To respond quickly and effectively to the constantly changing dynamics of the opioid crisis, public health agencies and organizations need timely state and local data to make critical decisions about where to allocate resources and target responses. This project creates the Rapid Actionable Data for Opioid Response in Kentucky system, a near real-time statewide surveillance system. This resource will combine data from multiple state agencies to provide actionable and timely information to support opioid overdose prevention, harm reduction, evidence-based treatment, and recovery services. The project will also develop user-driven reporting and visualization tools (mobile and web-based apps) that provide immediate access to near real-time community or state level data, reports, and visual analytics.

This project addresses the significant challenge of providing evidence-based, non-pharmacologic pain management to veterans with chronic pain living in rural regions. This research will test whether an innovative, virtual complementary and integrative group-based treatment will improve rural veterans’ pain management, function, and well-being. The research will also devise, evaluate, and adapt strategies for implementing this intervention while working with the health care system, veteran patients, and communities. The scalable, 12-week intervention includes pain education, mindfulness, pain-specific exercises, and cognitive behavioral strategies.

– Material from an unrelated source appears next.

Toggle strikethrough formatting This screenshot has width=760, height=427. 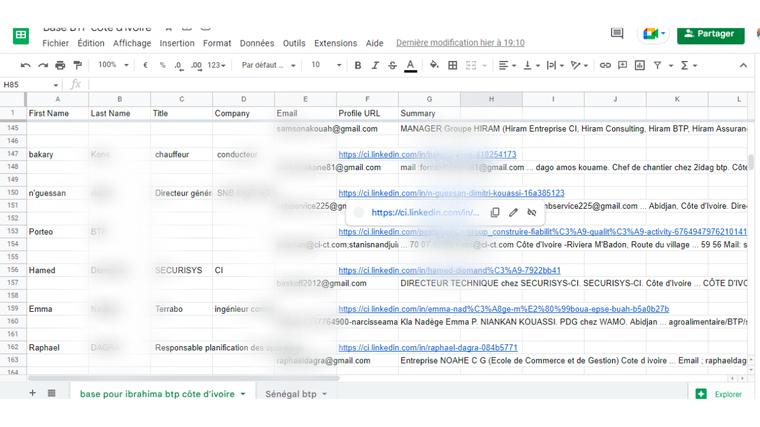pos(392,65)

Because pain is a multidimensional phenomenon with physical and psychosocial components, a pain management approach relying solely on analgesics is unlikely to be efficacious. Nonpharmacologic therapies for co-occurring chronic pain and opioid use in hemodialysis patients should target and alter cognitive-affective circuits that govern responses elicited by pain, stress, mood disorders, and opioid-related cues. These domains are directly addressed through the behavioral therapy program known as MORE (Mindfulness-Oriented Recovery Enhancement)—a multipronged mindfulness-oriented individualized group therapy that integrates mindfulness training, cognitive reappraisal, and enhancement of natural reward processing. The specific aims are 1) to determine the impact of MORE on chronic pain and opioid use in hemodialysis patients and 2) to determine predictors of chronic pain, opioid use, and response to MORE.

Lumbar spinal surgery, an increasingly common surgery in adults with severe chronic back pain, is associated with acute post-surgical pain, costly postoperative opioid-related adverse effects, long hospital stays, high-risk for chronic post-surgical back pain, and persistent opioid use and dependence. Each individual responds differently to opioids based on their unique genetic and clinical factors, and the current trial-and-error approach to opioid use and prescribing promotes excessive opioid use, costly adverse outcomes, and poor surgical pain management. To address this issue, this research project will develop a preoperative diagnostic test that will use genetic and clinical information to proactively assess each person’s risk for opioid-related adverse events and chronic post-operative pain. The results will help clinicians provide personalized pain management to maximize pain relief while minimizing opioid-related safety risks, including opioid dependence.